What the task asks:
Return, unchanged, everything in the records below from the line containing "Task: Click the" down to the line containing "Action: click(x=552, y=20)", both lines included. Omit the pictures from your answer.

:: Entries provided

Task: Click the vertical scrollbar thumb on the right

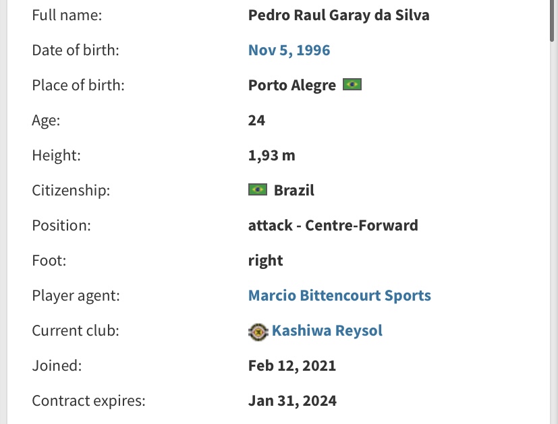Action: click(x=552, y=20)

::::
:: Entries provided

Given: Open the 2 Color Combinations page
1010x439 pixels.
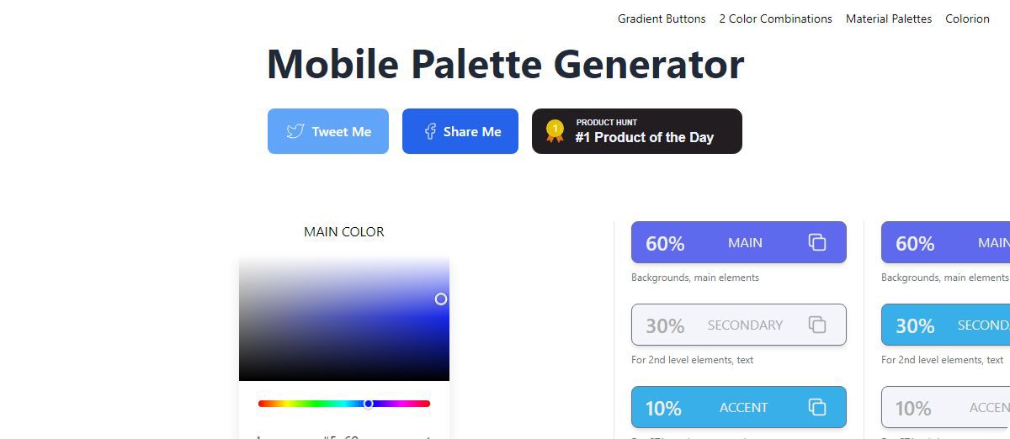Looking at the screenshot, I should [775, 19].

::::

Response to this exercise:
Task: Click the vertical scrollbar thumb on the right

Action: click(x=552, y=20)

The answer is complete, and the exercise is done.